My mum also wears Sejour suits from Nordstrom. I’m a huge fan of Allie at Wardrobe Oxygen and whenever I feel bad about my body, I think about how absolutely amazing she looks and how similar we are shaped and think that I can’t be so bad. If that makes any sense. Anyway, her blog has really helped my self-esteem is what I am trying to say. Also, Angie at YouLookFab blog features plus-size looks and if you look on her forum, you will find lots of plus-sized ladies making recommendations, etc.
Hope this helps (and starts a Kiyonna addiction like my mum and I have! – Seriously, she emails me when they get something new in stock and we discuss it! I think we have every item they make memorized).
RR
Totally forgot about Lands End. Great option.
DAR
Plus Size – other than Talbots, I like Pendleton. The quality is a bit higher than Talbots and the clothes are a bit more conservative. (I used to be a Talbots clone until they “dumbed-down” their clothes a few years ago to appeal to a younger audience. I don’t mind the younger vibe but a lot of it is only appropriate for a business-casual office now instead of a law/finance/corporate office.)
Jenolen2161
I’m also a plus size — thinking of my current wardrobe, it’s from:
Talbot’s (if you live near a clearance outlet–even cheaper than a regular outlet–it’s wonderful!)
Macy’s — Jones NY, Ralph Lauren, Michael Kors (tho he fits strangely on me), Inc., Style & Co., Nine West (I LOVE their dresses), Alfani
CJ Banks — but that may skew too old for you (my mom wears it, but I’ve found a cute piece or two)
Lands End (I have one wrap dress from them that I absolutely live in.)
LL Bean (Because everything lasts forever and they have no minimum on free shipping.)
JC Penney (I know. But if you need good workout gear for not a lot of money, they’re great. Also, they have good tanks for layering.)
Target (I have a bunch of dresses and other summer casual things from them. Quality is eh for me.)

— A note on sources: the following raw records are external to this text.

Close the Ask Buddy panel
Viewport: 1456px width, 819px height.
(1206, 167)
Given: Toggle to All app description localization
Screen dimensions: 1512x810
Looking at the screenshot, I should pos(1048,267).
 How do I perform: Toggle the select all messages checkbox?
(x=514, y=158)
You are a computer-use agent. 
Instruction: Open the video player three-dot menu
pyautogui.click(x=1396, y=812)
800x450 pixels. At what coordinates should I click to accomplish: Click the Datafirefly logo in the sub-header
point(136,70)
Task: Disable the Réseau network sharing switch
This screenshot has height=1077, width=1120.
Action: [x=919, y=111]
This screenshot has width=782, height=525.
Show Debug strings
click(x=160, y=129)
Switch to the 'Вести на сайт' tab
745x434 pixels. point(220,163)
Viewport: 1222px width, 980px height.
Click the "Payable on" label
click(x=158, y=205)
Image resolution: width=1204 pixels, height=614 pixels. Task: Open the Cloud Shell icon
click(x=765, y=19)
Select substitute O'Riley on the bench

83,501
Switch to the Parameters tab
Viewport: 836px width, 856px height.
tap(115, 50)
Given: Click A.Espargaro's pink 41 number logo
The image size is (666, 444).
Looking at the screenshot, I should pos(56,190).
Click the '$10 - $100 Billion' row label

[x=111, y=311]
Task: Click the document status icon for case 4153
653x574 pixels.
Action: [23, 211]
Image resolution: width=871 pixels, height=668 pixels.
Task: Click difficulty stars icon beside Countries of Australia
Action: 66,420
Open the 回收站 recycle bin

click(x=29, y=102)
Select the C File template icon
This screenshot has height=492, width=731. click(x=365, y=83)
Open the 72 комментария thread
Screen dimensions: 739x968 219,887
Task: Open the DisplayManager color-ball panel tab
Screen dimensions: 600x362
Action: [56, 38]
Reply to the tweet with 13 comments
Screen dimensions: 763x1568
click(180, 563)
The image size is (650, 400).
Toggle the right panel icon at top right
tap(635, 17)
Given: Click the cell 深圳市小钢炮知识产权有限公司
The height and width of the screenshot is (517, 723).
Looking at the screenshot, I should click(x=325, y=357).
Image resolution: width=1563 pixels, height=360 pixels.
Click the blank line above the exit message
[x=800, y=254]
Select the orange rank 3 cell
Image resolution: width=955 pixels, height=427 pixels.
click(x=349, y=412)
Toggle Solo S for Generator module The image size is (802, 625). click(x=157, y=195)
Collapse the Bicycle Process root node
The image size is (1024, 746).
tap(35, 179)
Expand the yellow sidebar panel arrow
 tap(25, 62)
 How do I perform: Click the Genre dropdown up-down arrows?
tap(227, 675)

I also shop at Marshall’s and TJMaxx when I’m in the mood to hunt. I don’t really wear Old Navy too much, since I found their stuff to not hold up well.
Hiding in my Office
So… Anyone want to reassure me I’m not the only one to ever drunkenly hook up with a coworker? It gets less awkward, right?
Susie
This is de rigueur in some places of employment, where you practically need to keep a diagram of who’s hooked up with who.
Anonymous
I drunkenly hooked up with a co-worker 8 years ago and ended up marrying him!
DC Wonkette
+ 1
Anonymous
Just make sure you don’t take the same cab back to one apt and both submit expense receipts for it….been there and AWKWARD
Anon
And also – not truthful. Unless I’m misunderstanding. But if one of you paid…and both of you submitted receipts…then someone is gaming the system.
Rising 2L
maybe they went half and half…
Aria
In my previous life in BigLaw this was pretty standard. I mean, when you live at the office and are single, how else are you supposed to have a LGP? The question about awkwardness is harder to answer…I think drunken one night standards are less awkward and easier to move past as coworkers if both coworkers just assume it was a drunken one-time thing. If either party has feelings for the other, that’s when it becomes more complicated.
Jules
“One-night standards”? Says it all :)
Hiding in my Office
Not in Big Law, but both do definitely have a tendency to live in the office (and thankfully we both are single!) I am assuming that we both just think it was a one time thing, but I haven’t talked to him beyond saying hi in the hallway, so I have no idea what he’s thinking. I guess I would just feel better if we talked about it, but that sounds awkward too.
CJ Craig
Yes. I just had what I assumed was going to be a drunken one-nighter with a colleague until he came into my office crying on Monday about how much he loves me. Awkward.
B
Sounds like something Josh would do (though Sam, what a hottie).
manomanon
I’m in love with you… thank you for this
Hiding in my Office
Wow, that is definitely awkward!! Hope you were able to work it out.
Temporarily anon
You are not alone, at all.
One of the many downsides: if you’re anything like me, you’ll be temporarily kissing your Frump Office Days goodbye. Like worrying about running into an ex-bf at the grocery store, only much worse.
anon been there
I’ve definitely done this and picking out clothes took me about 3x as long every morning. Including the first time I knew I’d run into him (only on Fridays) which was “he’s definitely one of those guys who’s into girly girls and I don’t remember how tall exactly he is so I’m going to wear flats,” then “I want to wear black and tall angry shoes because I’m mad you haven’t gotten in touch with me,” etc.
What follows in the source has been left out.